Descripción del proyecto
"Important aspects of nonlinear complex systems like the Earth's climate, gene regulatory networks or the global telecommunication network can be modelled mathematically by systems of ordinary differential equations. However, the dynamics of such systems can rarely be understood by direct numerical simulation due to significant problems including high dimensionality, strong nonlinearity and processes occurring over a wide range of timescales. This leads to the necessity of model reduction, i.e. the identification of reliable methods for discarding unnecessary details to obtain a simpler 'reduced system', whilst preserving the salient dynamical features of the original system. Existing approaches to model reduction rely on a combination of methods which (i) exploit multi-scale structure in order to decompose the problem into lower dimensional subsystems, and (ii) reduce nonlinearity by replacing highly nonlinear terms by piecewise-smooth (PWS) approximations. Despite substantial progress in particular applications, a sound mathematical basis is often lacking and existing methodologies sometimes lead to qualitatively different results.

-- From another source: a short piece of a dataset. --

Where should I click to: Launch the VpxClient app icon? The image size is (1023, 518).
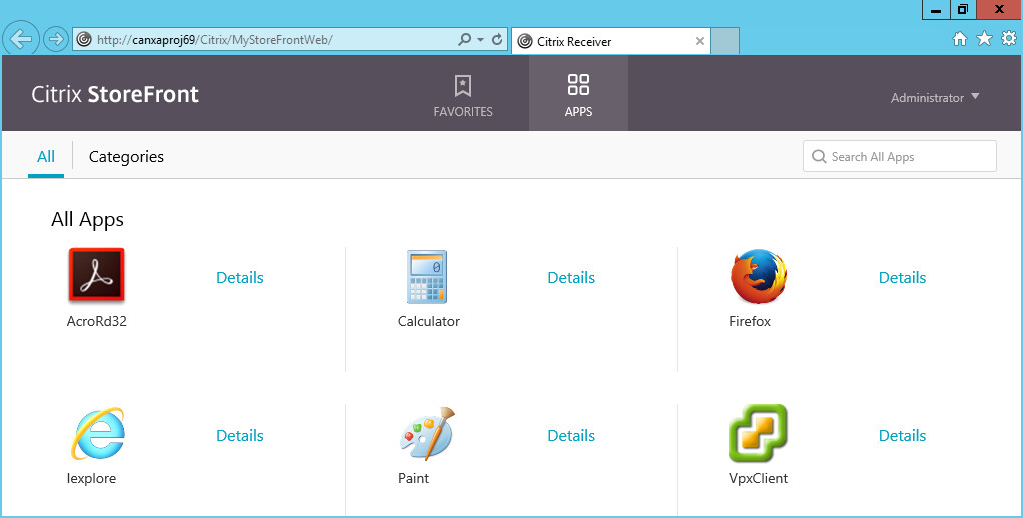(x=758, y=434)
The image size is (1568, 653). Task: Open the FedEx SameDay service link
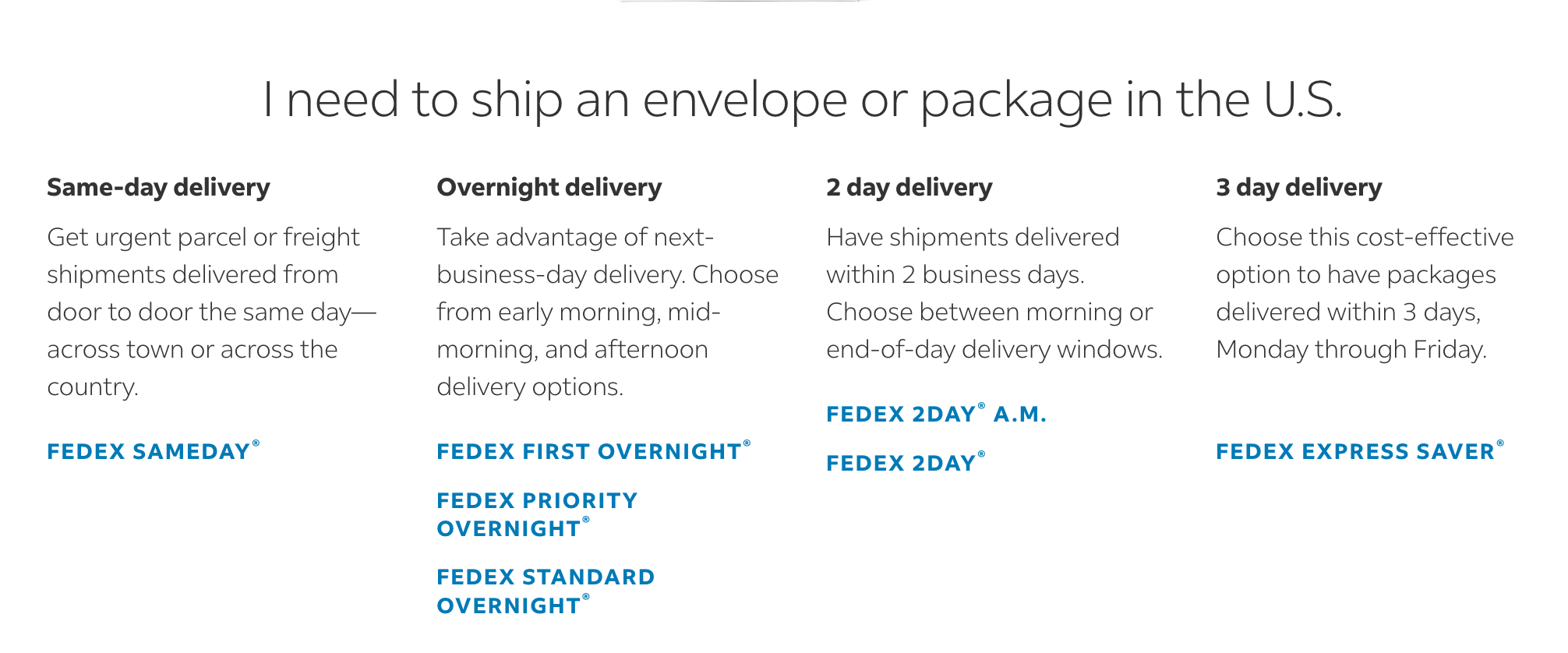[x=153, y=451]
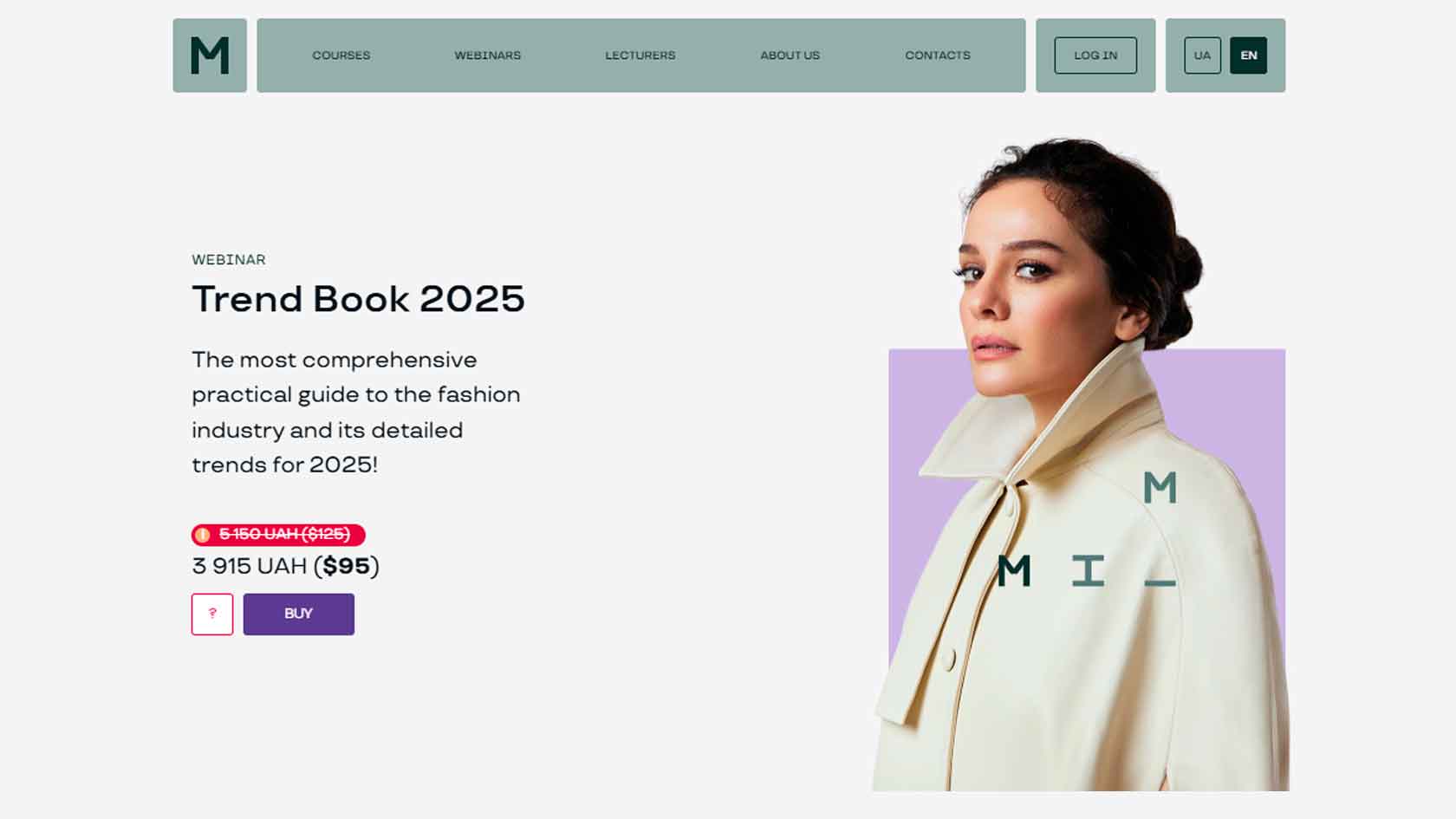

This project addresses a number of limitations to existing model reduction techniques, by developing a mathematical formalism which we call ""GSPTexp"". We begin by building upon recent developments in Geometric Singular Perturbation Theory, with the aim to formalise recently identified connections between PWS systems and multi-scale systems with exponential nonlinearities. Via multiple novel adaptations of a geometric method known as blow-up, the GSPTexp formalism will be developed and used as a mathematically sound method for model reduction of (i) classical model problems from combustion and (ii) gene regulatory networks. Finally, in an ambitious interdisciplinary collaboration with systems biologists, we aim to couple GSPTexp with emerging techniques based on tropical geometry to study and simplify (iii) biochemical networks."